This data explosion reveals a fundamental restructuring of industry billing logic.
As large model API price wars approach marginal cost, the market’s procurement benchmark for computing power is shifting from charging by "GPU rental hours" to focusing on "token throughput and generation efficiency" as the core of token economics.
In this new paradigm, Infinigence AI's commercial closed loop can run through: it does not earn hardware resale margins, but by operator reconstruction and model compression, delivers an effective token count far exceeding the average under equal hardware depreciation. This extreme cost reduction and efficiency optimization is the underlying financial logic supporting its 700-million-plus yuan financing.
After this round, industry attention will focus on how Infinigence AI digests its valuation and further expands its business boundaries.
Infinigence AI has proposed the "AI productivity formula," defining it as the product of "intelligent scale × token production efficiency × token value transformation," signaling its attempt to raise industry narrative from "computing power scheduling" to establishing a uniquely Chinese "token economics."
In actual business implementation, AI infrastructure providers still have to cross several visible thresholds.
The primary challengecomes fromthe ecological convergence of hardware manufacturers. As leading companies such as NVIDIA keep strengthening CUDA's ecosystem, and domestic chip giants successively launch native integrated hardware-software solutions, third-party middleware vendors must prove their irreplaceability through deeper underlying compilation and operator reconstruction to avoid being "pipelined" by upstream and downstream manufacturers.
A longer-term variable is the decentralization of computing architecture.
As demand for computing power shifts from purely cloud-based to edge or even physical AI, computing networks’ complexity will grow exponentially.

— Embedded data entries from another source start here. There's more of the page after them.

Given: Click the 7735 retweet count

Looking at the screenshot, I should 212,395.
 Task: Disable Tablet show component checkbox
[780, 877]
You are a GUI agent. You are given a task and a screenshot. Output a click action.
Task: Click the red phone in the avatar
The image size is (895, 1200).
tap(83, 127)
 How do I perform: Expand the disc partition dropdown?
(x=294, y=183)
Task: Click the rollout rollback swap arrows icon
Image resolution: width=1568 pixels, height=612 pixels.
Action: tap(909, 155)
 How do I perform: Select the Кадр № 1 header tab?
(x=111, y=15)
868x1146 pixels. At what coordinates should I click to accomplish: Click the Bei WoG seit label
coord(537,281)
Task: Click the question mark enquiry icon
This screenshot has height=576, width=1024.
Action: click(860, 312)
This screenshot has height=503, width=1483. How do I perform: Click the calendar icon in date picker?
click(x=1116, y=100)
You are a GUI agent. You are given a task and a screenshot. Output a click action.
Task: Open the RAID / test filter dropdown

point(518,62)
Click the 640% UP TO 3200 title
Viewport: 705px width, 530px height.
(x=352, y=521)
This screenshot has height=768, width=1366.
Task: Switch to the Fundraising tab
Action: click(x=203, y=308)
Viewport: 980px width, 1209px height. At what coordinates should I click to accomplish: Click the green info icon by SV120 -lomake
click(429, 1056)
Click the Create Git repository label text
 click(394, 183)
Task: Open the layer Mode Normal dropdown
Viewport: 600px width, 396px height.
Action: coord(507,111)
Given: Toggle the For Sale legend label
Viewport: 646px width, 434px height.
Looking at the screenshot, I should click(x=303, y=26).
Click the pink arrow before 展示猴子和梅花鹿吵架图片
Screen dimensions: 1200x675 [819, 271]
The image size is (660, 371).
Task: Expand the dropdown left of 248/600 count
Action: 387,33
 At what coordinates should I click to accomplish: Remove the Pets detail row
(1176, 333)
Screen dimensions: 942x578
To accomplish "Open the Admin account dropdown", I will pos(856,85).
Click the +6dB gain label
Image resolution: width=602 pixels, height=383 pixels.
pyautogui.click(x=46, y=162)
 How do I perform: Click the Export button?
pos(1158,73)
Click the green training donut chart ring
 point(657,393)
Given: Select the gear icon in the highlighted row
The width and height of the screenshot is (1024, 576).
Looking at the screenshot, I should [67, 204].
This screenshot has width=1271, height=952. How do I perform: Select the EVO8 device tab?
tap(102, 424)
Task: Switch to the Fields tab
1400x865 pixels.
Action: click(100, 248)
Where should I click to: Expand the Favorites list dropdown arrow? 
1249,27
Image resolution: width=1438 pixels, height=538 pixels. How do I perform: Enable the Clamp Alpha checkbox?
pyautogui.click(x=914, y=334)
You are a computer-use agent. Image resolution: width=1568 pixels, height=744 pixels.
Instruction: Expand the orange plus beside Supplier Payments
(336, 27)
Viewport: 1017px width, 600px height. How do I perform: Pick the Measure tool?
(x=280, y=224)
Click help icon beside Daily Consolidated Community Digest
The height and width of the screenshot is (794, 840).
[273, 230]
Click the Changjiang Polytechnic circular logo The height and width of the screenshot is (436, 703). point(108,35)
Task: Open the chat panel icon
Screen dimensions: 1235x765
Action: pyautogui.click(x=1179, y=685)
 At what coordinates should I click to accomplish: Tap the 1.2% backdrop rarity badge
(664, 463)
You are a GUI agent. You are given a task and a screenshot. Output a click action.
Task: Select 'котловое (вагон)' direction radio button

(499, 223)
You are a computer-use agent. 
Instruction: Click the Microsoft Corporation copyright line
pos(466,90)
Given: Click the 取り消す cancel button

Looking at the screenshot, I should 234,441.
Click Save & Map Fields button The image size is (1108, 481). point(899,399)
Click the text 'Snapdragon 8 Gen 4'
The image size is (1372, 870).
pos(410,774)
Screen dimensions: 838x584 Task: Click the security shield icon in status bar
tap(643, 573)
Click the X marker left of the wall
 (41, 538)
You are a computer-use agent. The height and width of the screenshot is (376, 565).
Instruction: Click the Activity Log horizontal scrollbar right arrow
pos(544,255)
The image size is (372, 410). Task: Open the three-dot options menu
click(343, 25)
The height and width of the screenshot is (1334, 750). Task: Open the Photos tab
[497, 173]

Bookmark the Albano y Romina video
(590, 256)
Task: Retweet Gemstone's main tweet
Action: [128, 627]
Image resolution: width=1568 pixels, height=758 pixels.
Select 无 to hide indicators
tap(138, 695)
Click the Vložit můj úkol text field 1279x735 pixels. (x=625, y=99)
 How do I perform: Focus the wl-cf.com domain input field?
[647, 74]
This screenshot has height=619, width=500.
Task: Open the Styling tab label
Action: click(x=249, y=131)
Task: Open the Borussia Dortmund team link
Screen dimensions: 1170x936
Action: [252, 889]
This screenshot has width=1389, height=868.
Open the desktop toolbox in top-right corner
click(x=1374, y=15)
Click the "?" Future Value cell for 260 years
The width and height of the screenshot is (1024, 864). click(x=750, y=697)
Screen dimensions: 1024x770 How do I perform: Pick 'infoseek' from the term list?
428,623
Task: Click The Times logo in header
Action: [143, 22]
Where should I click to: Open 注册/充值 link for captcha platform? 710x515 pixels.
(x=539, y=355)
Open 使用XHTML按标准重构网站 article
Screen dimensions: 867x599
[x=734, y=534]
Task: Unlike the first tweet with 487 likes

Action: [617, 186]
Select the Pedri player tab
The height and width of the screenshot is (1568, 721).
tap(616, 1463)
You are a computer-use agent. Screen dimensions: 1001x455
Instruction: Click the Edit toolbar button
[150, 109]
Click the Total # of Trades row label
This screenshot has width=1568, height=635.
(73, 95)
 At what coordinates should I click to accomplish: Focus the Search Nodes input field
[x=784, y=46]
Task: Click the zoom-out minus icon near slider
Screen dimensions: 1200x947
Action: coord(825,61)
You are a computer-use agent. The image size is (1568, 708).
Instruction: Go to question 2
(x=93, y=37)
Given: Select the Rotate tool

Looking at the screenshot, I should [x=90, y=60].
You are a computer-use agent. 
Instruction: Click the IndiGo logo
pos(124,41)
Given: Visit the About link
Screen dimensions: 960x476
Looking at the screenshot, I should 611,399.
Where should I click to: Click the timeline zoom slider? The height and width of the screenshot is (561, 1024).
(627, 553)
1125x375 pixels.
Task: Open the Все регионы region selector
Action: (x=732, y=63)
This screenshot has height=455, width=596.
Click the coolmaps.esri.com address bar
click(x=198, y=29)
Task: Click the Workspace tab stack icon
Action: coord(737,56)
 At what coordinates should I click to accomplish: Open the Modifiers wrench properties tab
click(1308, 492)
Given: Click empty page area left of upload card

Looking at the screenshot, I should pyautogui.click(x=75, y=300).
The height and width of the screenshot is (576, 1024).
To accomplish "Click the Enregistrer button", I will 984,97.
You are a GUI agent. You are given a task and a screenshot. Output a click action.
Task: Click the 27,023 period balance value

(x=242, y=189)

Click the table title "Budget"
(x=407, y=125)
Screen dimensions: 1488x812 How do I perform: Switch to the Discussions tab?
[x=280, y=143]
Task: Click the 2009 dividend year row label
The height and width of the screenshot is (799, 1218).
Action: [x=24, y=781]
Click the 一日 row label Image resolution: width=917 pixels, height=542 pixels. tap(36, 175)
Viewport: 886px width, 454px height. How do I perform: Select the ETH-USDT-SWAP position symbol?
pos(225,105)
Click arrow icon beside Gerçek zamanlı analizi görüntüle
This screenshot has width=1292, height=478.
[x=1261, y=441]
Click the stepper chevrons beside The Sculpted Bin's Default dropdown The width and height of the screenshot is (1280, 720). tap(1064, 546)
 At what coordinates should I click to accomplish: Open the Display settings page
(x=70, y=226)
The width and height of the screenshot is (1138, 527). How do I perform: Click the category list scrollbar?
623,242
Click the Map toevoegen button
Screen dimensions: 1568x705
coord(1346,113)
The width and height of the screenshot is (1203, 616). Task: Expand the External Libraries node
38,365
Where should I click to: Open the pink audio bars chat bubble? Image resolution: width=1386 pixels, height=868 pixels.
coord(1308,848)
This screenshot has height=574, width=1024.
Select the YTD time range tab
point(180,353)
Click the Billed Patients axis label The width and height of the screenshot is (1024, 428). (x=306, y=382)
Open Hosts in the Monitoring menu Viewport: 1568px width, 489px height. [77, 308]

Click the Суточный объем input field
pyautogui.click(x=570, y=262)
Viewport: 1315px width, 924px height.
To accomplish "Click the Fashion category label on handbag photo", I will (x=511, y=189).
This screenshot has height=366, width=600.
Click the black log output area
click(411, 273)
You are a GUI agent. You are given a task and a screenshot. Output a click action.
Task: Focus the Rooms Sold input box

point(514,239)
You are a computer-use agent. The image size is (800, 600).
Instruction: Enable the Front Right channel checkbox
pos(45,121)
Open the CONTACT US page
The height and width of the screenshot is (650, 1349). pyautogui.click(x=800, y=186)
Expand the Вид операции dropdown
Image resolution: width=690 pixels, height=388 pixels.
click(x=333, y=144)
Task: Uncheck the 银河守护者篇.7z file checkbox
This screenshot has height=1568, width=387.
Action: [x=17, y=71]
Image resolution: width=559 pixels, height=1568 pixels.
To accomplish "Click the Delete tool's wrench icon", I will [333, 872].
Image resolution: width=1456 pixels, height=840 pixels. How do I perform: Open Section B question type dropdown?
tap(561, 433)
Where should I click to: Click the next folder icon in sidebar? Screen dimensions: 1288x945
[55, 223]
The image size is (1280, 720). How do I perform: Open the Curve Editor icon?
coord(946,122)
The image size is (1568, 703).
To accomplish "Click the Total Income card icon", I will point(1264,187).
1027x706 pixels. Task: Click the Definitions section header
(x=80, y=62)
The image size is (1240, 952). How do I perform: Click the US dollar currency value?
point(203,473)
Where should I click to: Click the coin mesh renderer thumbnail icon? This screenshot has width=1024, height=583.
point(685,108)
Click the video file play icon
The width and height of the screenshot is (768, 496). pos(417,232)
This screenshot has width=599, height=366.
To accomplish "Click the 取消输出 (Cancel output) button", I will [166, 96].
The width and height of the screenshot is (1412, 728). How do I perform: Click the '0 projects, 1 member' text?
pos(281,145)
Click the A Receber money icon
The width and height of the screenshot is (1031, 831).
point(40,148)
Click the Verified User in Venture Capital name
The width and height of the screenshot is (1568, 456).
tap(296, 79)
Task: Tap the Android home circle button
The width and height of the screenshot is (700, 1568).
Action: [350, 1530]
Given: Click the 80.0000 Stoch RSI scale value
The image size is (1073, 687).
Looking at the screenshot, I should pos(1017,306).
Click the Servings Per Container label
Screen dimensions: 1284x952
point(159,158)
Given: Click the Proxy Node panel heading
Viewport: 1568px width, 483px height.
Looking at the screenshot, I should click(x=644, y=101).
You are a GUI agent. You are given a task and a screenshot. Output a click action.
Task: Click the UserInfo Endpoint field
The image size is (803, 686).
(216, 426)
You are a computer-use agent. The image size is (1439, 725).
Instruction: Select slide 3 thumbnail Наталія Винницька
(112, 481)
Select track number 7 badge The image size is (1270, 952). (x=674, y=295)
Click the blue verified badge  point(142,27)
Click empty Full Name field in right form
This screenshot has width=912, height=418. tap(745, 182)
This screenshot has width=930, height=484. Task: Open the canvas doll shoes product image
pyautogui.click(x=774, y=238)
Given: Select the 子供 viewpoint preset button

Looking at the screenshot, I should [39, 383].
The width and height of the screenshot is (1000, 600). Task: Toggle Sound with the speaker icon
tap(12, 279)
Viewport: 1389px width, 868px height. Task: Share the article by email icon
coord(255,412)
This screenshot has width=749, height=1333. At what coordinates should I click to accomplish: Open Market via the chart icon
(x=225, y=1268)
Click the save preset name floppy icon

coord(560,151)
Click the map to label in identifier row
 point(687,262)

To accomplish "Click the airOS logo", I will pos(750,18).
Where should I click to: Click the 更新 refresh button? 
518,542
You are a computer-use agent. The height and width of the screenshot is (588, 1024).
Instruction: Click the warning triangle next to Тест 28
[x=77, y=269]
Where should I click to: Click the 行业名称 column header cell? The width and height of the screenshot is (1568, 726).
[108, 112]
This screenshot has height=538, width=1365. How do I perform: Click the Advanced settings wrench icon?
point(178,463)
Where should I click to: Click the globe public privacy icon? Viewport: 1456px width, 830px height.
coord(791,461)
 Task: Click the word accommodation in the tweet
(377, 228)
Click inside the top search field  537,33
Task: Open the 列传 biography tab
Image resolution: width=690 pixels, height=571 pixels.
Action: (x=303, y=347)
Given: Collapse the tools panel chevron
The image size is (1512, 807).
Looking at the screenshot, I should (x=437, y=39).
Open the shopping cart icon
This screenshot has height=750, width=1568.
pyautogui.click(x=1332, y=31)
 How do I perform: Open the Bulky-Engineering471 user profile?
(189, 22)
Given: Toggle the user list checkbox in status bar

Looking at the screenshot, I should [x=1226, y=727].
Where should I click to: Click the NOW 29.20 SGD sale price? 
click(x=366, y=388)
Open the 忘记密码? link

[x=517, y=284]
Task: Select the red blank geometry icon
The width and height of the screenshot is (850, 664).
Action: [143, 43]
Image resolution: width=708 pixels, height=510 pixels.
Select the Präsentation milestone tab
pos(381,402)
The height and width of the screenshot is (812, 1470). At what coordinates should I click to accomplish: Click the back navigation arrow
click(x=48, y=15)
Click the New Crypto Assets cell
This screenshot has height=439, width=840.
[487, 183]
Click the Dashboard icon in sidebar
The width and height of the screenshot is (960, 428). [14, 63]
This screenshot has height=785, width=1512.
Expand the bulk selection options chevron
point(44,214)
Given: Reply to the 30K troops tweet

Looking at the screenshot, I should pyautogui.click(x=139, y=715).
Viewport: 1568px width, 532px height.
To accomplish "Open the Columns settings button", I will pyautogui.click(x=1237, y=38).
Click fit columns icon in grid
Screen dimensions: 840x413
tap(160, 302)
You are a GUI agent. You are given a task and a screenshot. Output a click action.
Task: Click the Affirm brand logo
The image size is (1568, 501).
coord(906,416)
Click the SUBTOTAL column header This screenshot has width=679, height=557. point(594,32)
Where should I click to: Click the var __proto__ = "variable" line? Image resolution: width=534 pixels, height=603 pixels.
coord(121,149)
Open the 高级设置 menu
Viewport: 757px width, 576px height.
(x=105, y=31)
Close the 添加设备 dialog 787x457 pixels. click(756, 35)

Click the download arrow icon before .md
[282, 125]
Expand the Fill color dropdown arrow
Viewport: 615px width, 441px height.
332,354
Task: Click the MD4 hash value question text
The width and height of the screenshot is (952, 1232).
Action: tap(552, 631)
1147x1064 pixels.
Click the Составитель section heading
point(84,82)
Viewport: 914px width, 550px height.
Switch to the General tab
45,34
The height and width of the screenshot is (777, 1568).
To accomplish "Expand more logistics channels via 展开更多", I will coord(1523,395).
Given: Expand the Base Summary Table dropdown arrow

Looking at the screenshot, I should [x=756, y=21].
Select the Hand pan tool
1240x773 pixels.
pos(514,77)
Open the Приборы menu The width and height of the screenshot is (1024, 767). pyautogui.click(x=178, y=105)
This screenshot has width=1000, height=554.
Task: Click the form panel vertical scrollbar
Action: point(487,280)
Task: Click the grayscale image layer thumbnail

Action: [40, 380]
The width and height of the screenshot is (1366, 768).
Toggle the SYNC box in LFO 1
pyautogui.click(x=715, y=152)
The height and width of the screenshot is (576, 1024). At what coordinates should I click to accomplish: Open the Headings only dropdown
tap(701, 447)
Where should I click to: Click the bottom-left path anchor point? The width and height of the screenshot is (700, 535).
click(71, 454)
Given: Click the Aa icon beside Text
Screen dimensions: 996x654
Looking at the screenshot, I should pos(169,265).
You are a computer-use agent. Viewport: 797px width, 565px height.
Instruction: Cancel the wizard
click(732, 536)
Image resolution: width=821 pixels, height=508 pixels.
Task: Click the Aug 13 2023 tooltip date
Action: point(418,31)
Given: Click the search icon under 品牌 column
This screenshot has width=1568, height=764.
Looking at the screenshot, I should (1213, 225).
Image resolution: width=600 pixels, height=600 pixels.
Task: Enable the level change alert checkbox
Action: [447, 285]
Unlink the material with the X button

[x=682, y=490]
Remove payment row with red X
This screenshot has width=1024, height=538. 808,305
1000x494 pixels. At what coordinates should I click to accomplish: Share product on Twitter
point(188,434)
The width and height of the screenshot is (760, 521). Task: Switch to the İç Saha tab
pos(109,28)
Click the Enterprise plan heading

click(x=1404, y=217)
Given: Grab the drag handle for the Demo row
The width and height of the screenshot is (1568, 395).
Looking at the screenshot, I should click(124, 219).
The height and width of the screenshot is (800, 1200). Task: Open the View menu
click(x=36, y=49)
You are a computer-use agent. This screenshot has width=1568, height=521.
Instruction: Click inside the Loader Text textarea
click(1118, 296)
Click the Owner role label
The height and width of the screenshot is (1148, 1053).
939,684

In this regard, Infinigence AI has already made moves, with its "Infinity" terminal intelligent system providing an integrated "terminal model + terminal software + terminal IP" solution.
Under even stricter power consumption, heat dissipation, and latency limits in future car-end or robot-side terminals, how to realize efficient scheduling across cloud, edge, and terminal computing power will be the key test determining whether this star company can truly become the "Android system" of the AI era.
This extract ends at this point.